Collected data:
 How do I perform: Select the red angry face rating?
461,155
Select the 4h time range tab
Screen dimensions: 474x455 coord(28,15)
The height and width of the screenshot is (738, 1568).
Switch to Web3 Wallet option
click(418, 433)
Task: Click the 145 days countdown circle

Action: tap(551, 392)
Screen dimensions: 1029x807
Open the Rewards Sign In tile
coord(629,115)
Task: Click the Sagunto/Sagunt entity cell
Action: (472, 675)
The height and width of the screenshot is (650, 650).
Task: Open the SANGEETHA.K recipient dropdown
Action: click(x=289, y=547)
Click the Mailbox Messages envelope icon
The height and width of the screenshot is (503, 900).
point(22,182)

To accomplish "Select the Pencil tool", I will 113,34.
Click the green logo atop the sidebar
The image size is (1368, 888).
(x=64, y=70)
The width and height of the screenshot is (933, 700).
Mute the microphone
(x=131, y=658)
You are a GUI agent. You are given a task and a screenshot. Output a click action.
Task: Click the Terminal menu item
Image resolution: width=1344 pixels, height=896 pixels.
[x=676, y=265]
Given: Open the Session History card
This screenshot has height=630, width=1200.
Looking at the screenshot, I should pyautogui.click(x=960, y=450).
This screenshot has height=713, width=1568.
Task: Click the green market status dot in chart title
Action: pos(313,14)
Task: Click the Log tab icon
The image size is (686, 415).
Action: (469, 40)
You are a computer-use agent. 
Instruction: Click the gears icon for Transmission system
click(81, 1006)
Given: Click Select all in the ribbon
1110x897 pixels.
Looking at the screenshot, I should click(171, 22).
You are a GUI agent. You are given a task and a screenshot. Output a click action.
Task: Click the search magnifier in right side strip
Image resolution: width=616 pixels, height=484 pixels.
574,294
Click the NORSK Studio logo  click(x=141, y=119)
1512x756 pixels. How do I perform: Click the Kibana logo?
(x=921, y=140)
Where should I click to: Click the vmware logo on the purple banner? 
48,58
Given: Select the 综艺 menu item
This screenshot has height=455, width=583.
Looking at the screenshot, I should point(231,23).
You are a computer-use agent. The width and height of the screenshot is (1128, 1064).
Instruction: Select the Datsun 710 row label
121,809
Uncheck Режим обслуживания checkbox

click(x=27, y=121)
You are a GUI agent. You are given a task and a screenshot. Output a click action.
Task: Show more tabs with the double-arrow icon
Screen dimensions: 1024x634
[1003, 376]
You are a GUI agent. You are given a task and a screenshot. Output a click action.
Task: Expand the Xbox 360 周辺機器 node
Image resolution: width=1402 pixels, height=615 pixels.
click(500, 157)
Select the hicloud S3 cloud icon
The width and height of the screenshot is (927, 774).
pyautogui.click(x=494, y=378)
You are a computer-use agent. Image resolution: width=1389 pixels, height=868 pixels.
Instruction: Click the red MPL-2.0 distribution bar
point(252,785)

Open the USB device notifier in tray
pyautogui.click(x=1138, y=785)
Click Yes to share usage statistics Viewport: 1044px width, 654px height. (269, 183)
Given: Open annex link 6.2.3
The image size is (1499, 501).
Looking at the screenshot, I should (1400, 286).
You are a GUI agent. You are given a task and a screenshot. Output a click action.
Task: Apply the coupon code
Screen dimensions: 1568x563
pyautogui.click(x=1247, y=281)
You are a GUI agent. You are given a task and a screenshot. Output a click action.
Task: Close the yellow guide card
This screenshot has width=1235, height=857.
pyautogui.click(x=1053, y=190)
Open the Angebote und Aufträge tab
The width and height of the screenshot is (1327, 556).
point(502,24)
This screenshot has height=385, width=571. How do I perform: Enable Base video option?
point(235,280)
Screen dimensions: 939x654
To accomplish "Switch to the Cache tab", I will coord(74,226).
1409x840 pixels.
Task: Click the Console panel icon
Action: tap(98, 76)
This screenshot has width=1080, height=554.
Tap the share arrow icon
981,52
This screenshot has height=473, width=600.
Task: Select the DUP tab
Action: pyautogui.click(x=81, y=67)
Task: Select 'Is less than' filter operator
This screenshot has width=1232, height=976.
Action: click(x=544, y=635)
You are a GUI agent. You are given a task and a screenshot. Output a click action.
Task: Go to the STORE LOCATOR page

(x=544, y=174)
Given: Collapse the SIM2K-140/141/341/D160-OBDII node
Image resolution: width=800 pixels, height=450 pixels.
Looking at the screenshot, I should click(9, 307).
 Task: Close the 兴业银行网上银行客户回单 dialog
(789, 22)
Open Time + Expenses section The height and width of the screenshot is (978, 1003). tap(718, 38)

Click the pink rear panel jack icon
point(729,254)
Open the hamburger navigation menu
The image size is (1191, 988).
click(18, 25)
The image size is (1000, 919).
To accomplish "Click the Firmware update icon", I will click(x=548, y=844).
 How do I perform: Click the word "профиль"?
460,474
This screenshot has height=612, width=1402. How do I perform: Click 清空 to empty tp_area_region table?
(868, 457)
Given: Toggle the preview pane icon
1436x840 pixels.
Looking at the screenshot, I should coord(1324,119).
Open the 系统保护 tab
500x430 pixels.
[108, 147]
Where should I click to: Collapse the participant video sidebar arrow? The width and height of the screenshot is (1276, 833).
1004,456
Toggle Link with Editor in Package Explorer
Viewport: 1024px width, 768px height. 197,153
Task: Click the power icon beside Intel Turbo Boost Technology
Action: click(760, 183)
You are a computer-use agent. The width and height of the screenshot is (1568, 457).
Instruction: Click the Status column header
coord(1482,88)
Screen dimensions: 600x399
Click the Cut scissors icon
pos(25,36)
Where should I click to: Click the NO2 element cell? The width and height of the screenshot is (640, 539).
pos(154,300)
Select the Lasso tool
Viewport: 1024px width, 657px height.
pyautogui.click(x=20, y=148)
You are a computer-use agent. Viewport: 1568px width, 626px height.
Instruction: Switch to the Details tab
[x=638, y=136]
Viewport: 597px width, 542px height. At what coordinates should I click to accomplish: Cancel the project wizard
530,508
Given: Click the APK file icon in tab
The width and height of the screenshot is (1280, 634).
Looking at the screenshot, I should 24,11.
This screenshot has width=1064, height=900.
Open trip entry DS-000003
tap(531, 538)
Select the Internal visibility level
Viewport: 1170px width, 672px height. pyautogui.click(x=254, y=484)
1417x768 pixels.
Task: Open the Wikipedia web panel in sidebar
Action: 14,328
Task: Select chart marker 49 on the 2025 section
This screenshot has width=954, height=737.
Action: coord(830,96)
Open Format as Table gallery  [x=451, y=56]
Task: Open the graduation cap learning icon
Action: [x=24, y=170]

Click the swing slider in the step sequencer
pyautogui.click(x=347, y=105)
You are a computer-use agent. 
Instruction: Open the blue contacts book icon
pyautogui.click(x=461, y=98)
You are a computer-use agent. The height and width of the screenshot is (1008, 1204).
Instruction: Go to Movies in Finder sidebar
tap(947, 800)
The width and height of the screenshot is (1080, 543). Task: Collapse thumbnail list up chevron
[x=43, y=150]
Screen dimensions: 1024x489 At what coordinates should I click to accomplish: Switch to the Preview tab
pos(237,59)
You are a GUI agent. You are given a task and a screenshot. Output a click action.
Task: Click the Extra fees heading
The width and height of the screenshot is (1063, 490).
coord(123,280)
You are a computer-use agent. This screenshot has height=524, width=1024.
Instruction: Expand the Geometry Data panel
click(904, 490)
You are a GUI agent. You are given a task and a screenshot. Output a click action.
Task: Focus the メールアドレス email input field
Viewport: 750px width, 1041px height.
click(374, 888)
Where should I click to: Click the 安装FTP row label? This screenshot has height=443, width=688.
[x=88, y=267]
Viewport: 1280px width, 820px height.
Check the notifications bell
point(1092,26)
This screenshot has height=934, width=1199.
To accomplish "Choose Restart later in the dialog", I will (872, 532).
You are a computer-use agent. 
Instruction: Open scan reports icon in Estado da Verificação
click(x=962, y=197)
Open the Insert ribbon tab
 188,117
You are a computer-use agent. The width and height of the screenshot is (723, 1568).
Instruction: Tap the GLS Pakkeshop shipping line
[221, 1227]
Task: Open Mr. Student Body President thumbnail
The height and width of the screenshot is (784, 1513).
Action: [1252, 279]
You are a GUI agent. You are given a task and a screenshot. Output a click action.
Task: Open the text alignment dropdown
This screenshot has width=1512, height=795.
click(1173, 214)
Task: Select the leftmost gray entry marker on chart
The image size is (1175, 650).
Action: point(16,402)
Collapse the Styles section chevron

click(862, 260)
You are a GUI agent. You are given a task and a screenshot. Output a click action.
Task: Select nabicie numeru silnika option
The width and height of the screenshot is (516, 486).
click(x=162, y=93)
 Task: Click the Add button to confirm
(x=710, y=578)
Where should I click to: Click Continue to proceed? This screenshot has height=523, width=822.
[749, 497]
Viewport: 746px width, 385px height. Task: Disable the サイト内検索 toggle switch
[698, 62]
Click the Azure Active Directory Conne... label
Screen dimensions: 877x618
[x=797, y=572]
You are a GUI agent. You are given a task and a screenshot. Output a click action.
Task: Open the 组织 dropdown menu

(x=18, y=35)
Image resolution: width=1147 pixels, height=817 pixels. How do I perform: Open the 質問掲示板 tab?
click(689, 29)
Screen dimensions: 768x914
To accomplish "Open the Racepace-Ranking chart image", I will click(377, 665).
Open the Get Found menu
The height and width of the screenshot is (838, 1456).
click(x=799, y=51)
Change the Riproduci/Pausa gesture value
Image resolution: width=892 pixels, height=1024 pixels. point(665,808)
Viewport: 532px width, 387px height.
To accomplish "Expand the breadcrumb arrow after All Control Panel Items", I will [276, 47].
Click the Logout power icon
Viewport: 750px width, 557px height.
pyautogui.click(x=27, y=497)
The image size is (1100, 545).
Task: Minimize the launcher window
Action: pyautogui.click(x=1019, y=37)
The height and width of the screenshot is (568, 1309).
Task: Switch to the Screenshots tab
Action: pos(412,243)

**Task to carry out**
Search the entries for "node" and copy each matching line.

**Task result**
Task: Expand the Xbox 360 周辺機器 node
Given: Collapse the SIM2K-140/141/341/D160-OBDII node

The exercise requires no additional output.